◆ Short task A ◆
According to the text on the 2024 Jewish vote, whom did the Harris campaign send to rally Jewish voters to the Democratic ticket?

>> start Text section

Even if there are no major changes in the voting behavior of American Jews today, this election will have marked something of a shift in how we understand the “Jewish vote.” That is because there is such a thing as an “undecided Jewish voter” in 2024.
In Michigan, former teachers union leader David Hecker has been tasked with the Kamala Harris campaign’s Jewish get-out-the-vote operation. A Democrat campaigning for the Democrat, Hecker doesn’t surprise anyone when he tells Jewish Insider he doesn’t expect a Jewish vote swing toward Donald Trump. But he did say this: “The undecided people I’ve interacted with, who the campaign has interacted with, are not voting for Trump. It’s a question of whether they’re voting for president or not.”
The other sign of genuinely undecided Jewish voters in the key battleground state was that the Harris campaign sent Rep. Ritchie Torres to rally Jewish voters to the Democratic ticket. Torres is one of the few Democrats with strong credibility not just on Israel but on domestic anti-Semitism.

>> end Text section
>> start Entries provided

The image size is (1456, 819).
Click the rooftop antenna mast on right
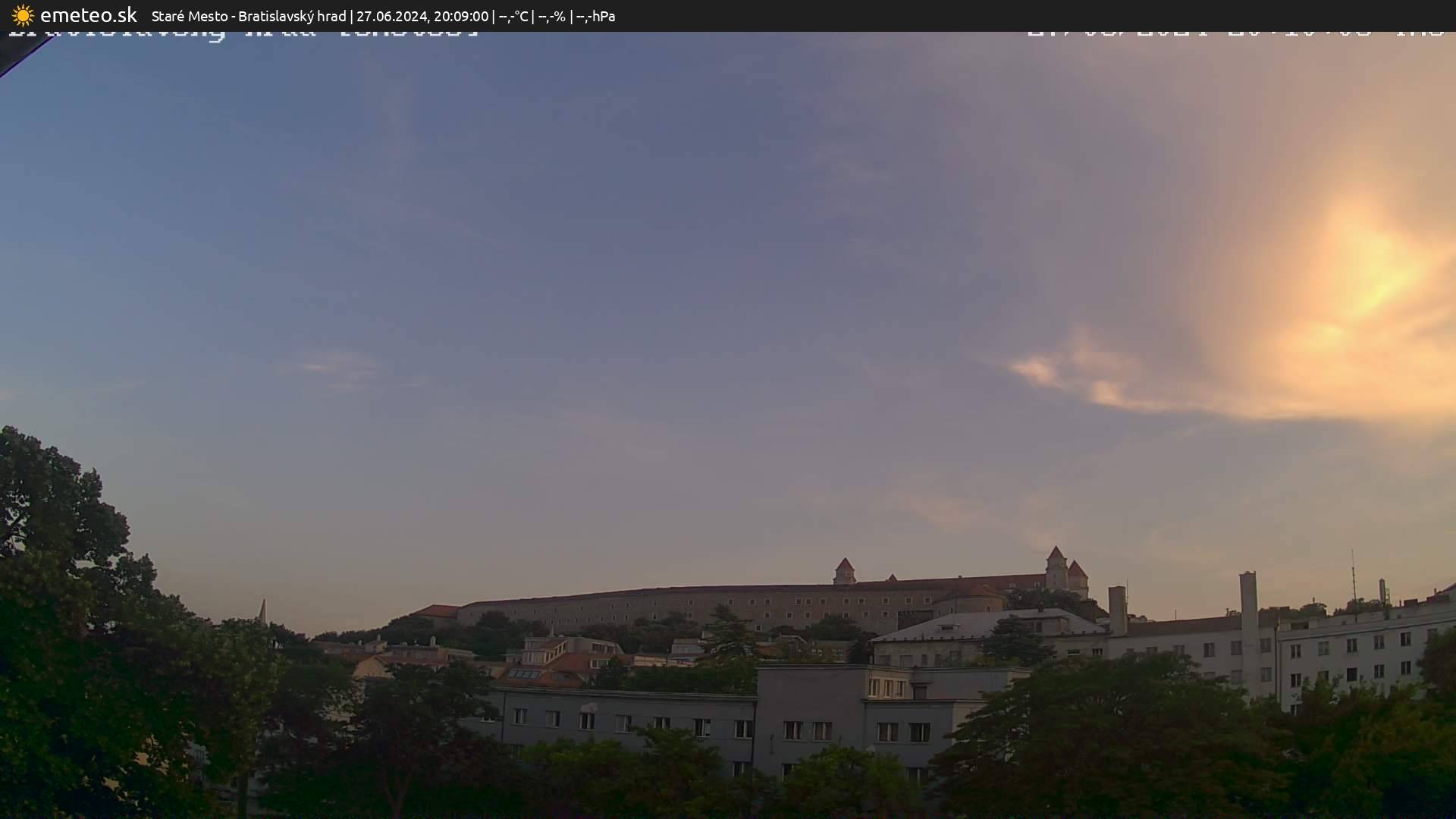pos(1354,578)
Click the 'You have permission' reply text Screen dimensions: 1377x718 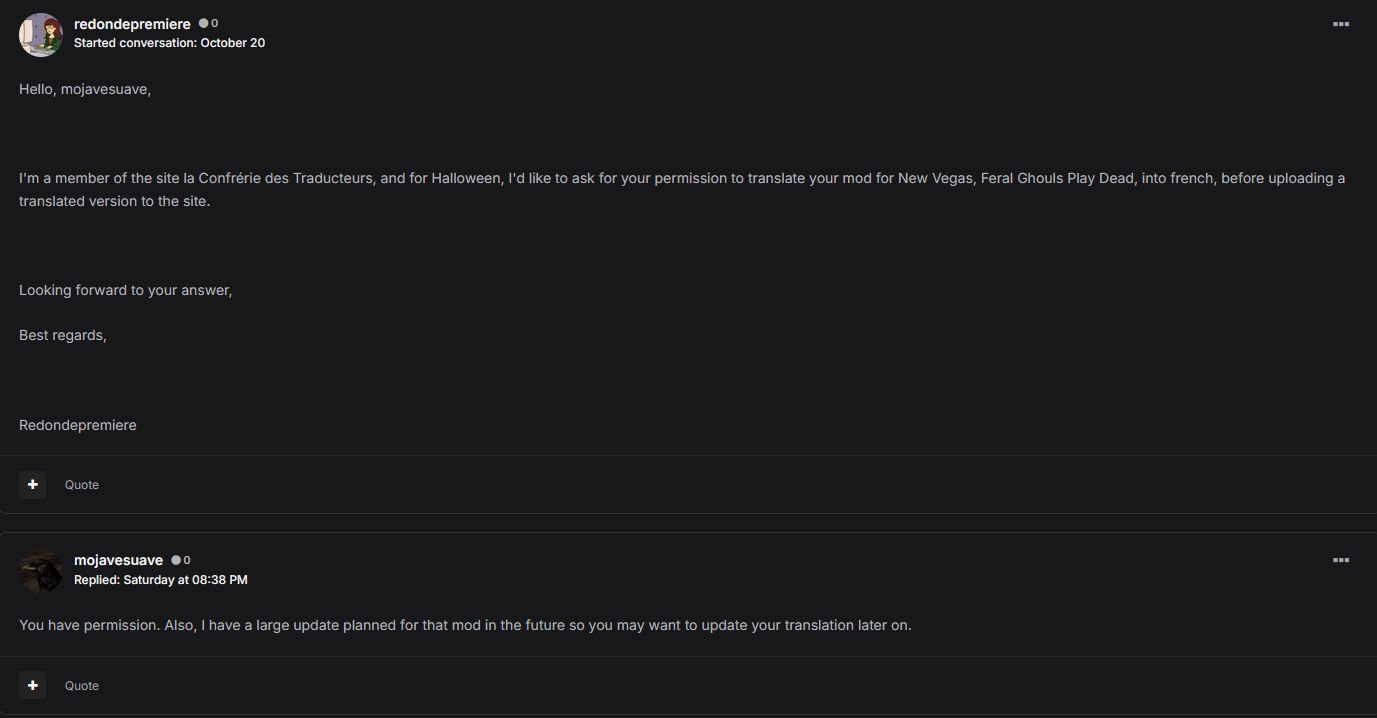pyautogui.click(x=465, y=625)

>> end Entries provided
>> start Entries provided

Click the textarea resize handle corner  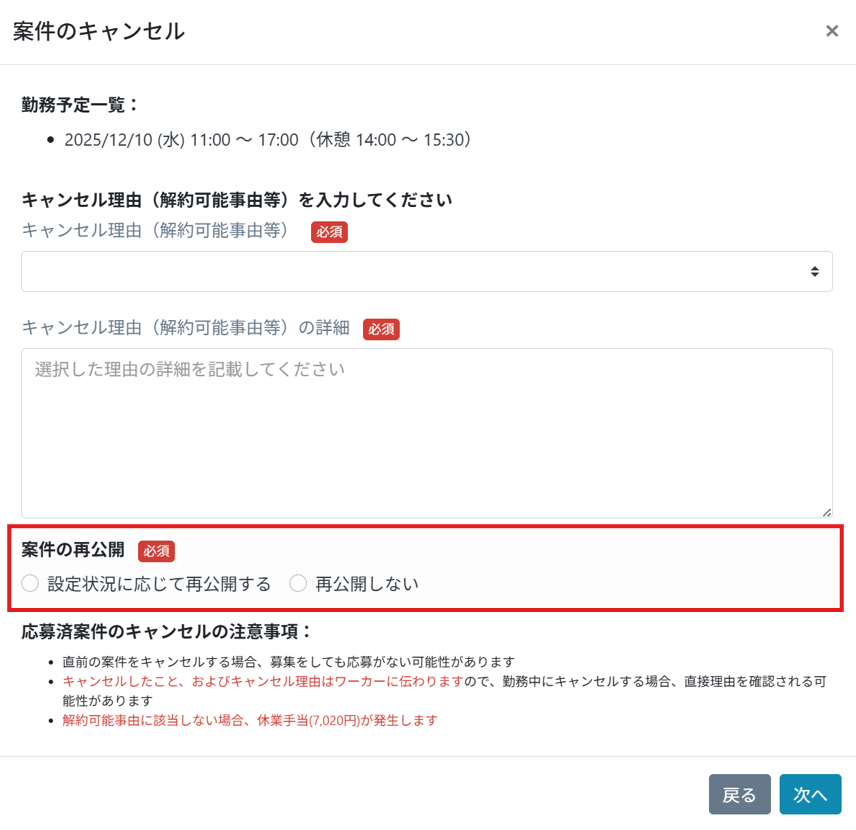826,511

>> end Entries provided
>> start Entries provided

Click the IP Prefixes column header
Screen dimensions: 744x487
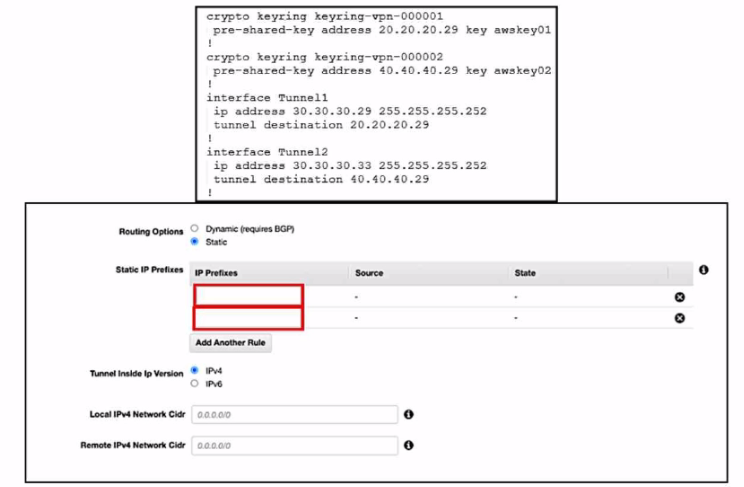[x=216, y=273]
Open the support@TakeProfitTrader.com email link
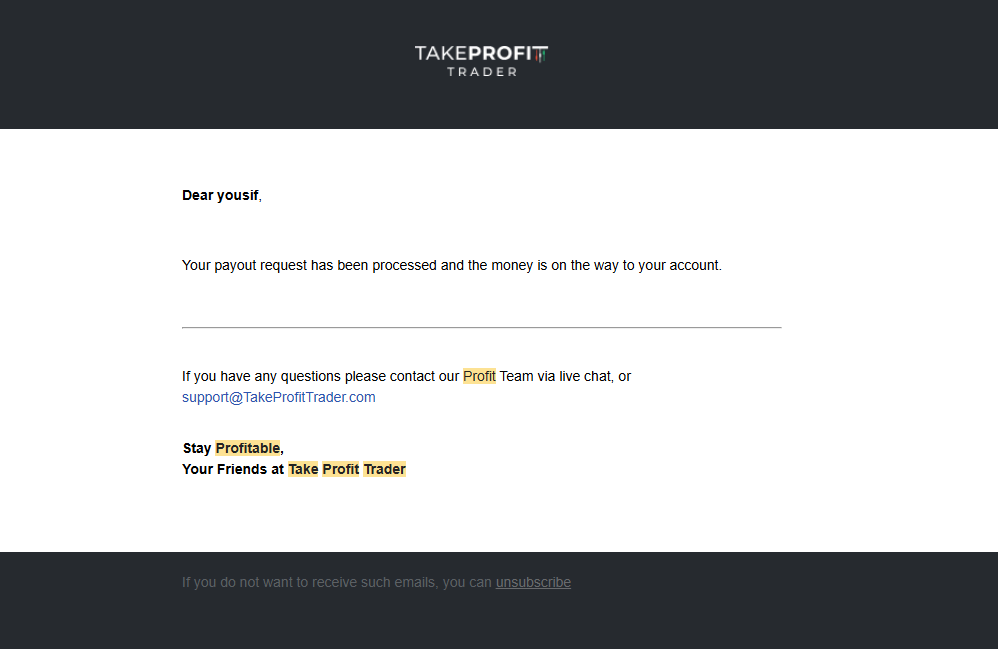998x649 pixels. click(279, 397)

>> end Entries provided

◆ Short task B ◆
Lay out the records between the lines holding "Open the support@TakeProfitTrader.com" and "998x649 pixels. click(279, 397)", inclusive, as a JSON list of strings, one per line, with blank lines left out. Leave the pictures out of the answer.

◆ Response A ◆
Rep. Ritchie Torres.

◆ Response B ◆
[
  "Open the support@TakeProfitTrader.com email link",
  "998x649 pixels. click(279, 397)"
]